**Your tasks**
1. According to the Lake Washington text, what nickname did a suburban newspaper give the lake on October 5, 1963?
2. Reproduce the Lake Washington text from "The lesson is" up to and including "the public deci­sion.".

The lesson is that the public is always con­cerned about many other matters in addition to environmental ones. Although the statement "The citizens of the Seattle area were presented with two clearly defined futures and were asked to choose between them" is true, it does not begin to take into account the many other factors, such as in­creased taxation and conflicting commercial and political interests, that influenced the public deci­sion.

Implementing the Plan of Action Ground-break­ing ceremonies for the new project were held in July 1961. As Edmondson had predicted, the lake had deteriorated further. Visibility in lake water declined from 4 meters (12.3ft) in 1950 to less than 1 meter (3.1 ft) in 1962, the water being clouded with cyanobacteria. On October 5, 1963, a suburban newspaper dubbed Lake Washington "Lake Stinko." In 1963 the first of the waste treat­ment plants around the lake began to divert its ef­fluent into the new trunk sewer; one by one, the others diverted theirs, until the last effluent was diverted in 1968. The lake's deterioration stopped by 1964, and then its condition began to improve Following Through By carefully analyzing what was happening in the lake, Edmondson could predict that the lake would recover fully. Not all environmental scientists agreed with him, many arguing that dissolved phos­phorus, the key nutrient regulating cyanobacterial growth, would not dissipate for decades, if ever. A lot depended on assumptions about the chemical makeup of the sediment at the bottom of the lake.

**Entries provided**
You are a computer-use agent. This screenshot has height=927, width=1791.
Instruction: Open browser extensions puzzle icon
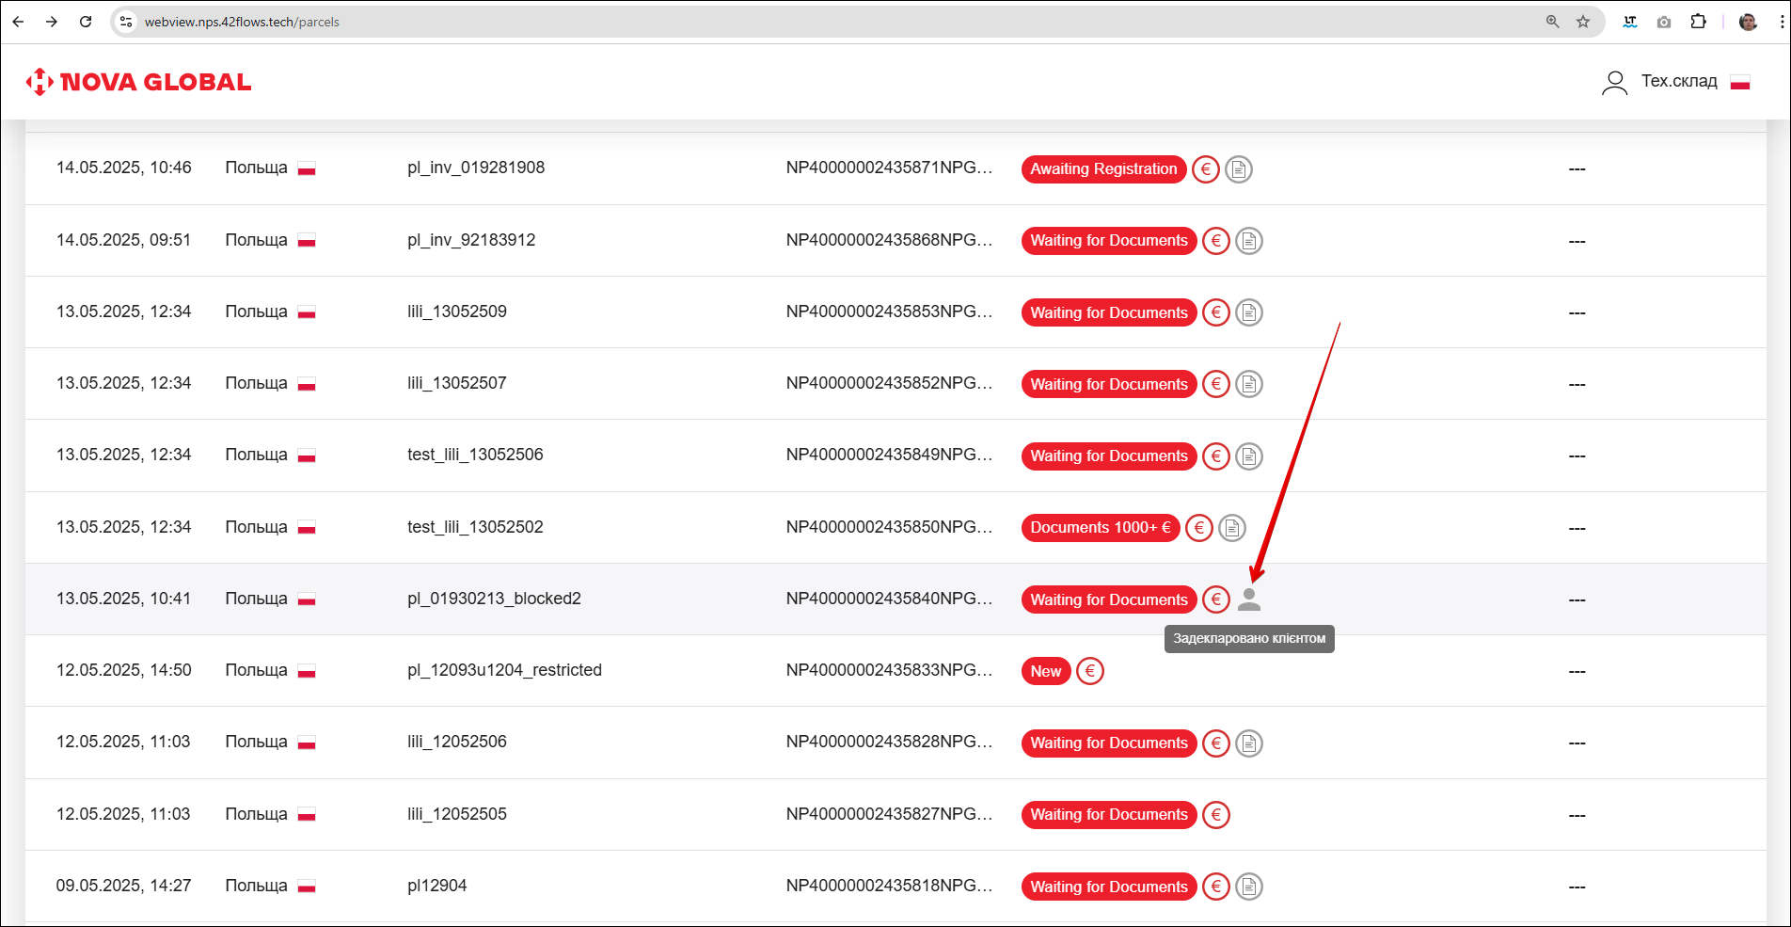pyautogui.click(x=1698, y=22)
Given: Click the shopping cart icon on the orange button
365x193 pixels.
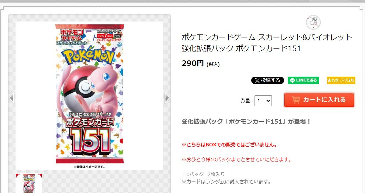Looking at the screenshot, I should coord(296,100).
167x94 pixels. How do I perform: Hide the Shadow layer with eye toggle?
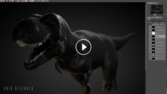[x=150, y=33]
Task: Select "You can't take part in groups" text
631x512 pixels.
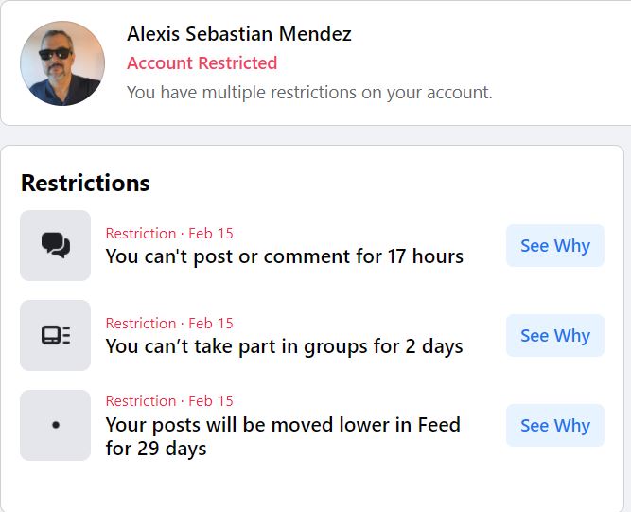Action: [284, 346]
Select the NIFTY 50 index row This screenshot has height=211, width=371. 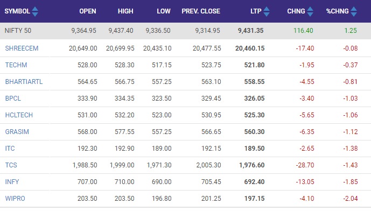pos(185,31)
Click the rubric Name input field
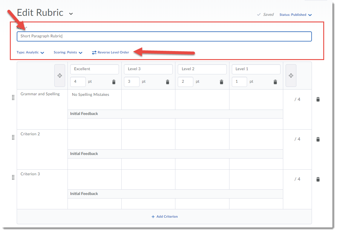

**Per-task outputs**
1. "Lake Stinko."

2.
The lesson is that the public is always con­cerned about many other matters in addition to environmental ones. Although the statement "The citizens of the Seattle area were presented with two clearly defined futures and were asked to choose between them" is true, it does not begin to take into account the many other factors, such as in­creased taxation and conflicting commercial and political interests, that influenced the public deci­sion.